Yesterday I noted:
"The exact calendar date of the Big Bang is indefinite, due to the relativity of time-rates. Pick any day of the year, including leap-day, and the Big Bang occurred on that day in some reference frame. (Hour and minute are also adjustable.)"
To be specific:
The universe is about 13,700,000,000 years old; for two reference frames to differ on the exact value by one full year, they would have to have a relative time dilation factor of 1 + 1/13,700,000,000; so if v is their relative velocity, and c = lightspeed = 299,792,458 meters/second, then:
1 / sqrt( 1 - (v/c)^2 ) ~ 1 + 7.3 * 10 ^ -11
sqrt( 1 - (v/c)^2 ) ~ 1 - 7.3 * 10 ^ -11
( 1 - (v/c)^2 ) ~ 1 - 1.46 * 10 ^ -10
(v/c)^2 ~ 1.46 * 10 ^ -10
(v/c) ~ 1.208 * 10 ^ -5
v ~ 3622 meters/second ~ 13039 kph
Thirteen thousand and thirty-nine kilometers per hour? Call it the Ussher speed; a velocity uncertainty sufficient to make the birthday of the universe spread out over the entire calendar year.
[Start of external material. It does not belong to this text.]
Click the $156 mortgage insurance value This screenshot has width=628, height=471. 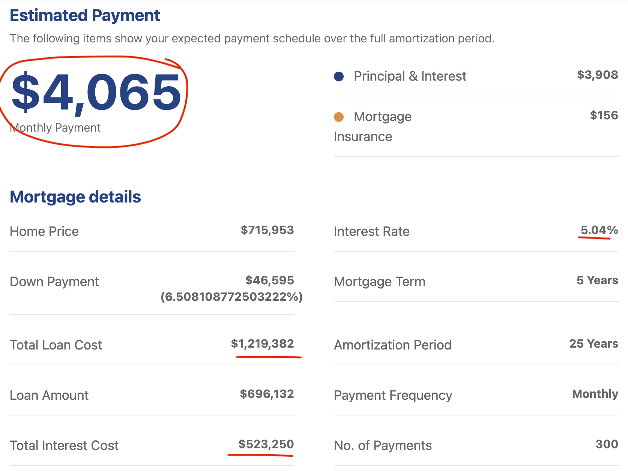(604, 115)

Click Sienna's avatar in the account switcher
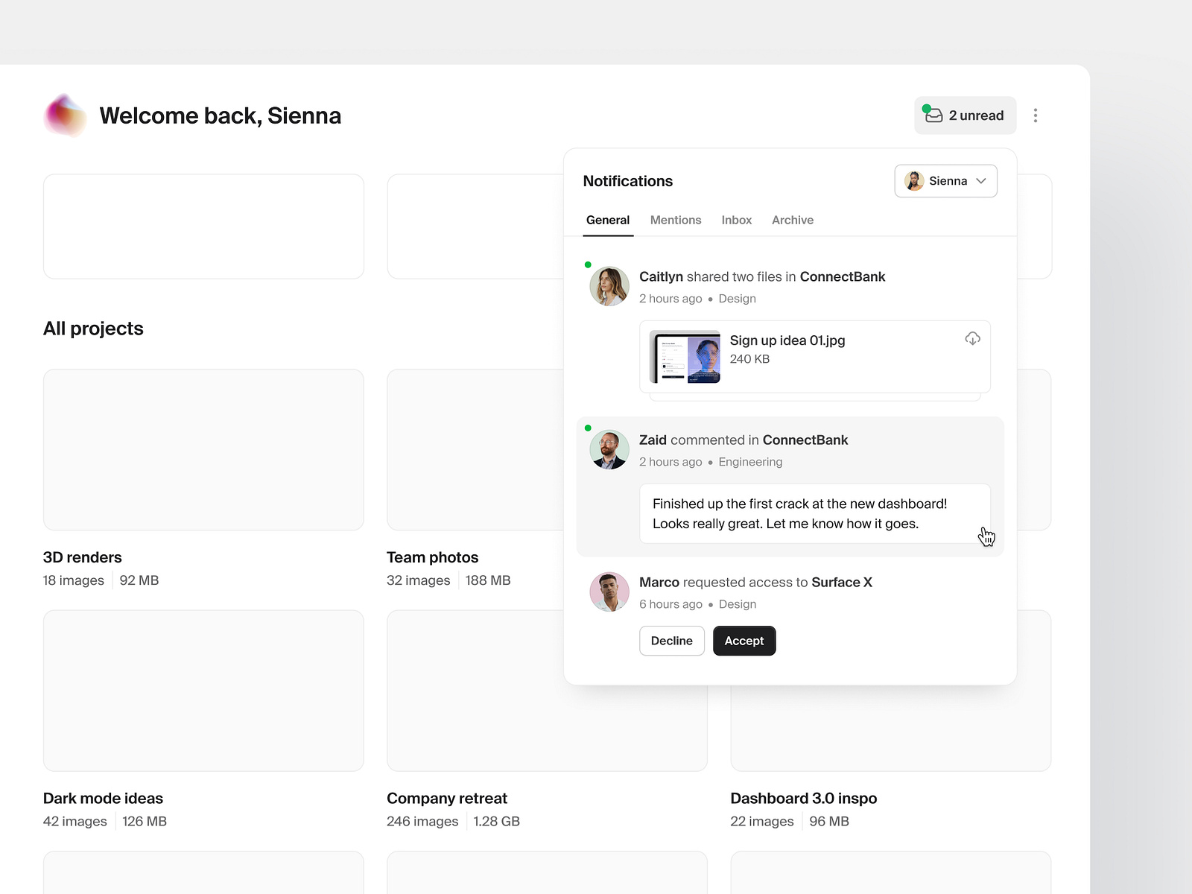tap(913, 180)
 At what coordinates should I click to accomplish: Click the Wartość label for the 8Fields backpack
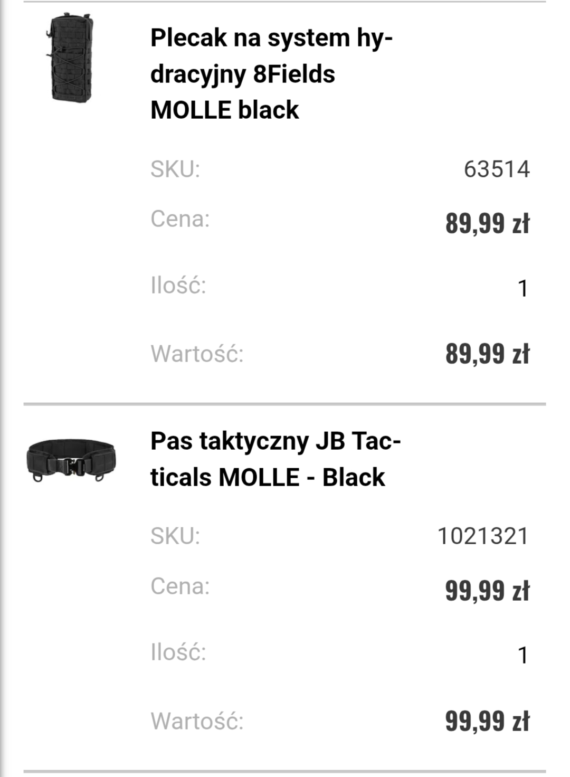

The Ussher speed is slow, in cosmic terms. The spin speed of the Earth's equator is about 1670 kph; Earth's orbital speed is about 107,000 kph; respectively about one-eighth and eight times the Ussher speed. I calculate that at the Earth's equator, the cosmic birthday shifts two and a half months each day; and for the entire Earth the cosmic birthday shifts 875 years each year; which is about a year for every ten hours.
This does not include the solar system's orbit of the Galaxy, and the galaxy's motion relative to the microwave background.
Therefore the birthday of the universe is spread out over the entire calendar year; so you can take it as any day whatsoever. Call this the Ussher Effect.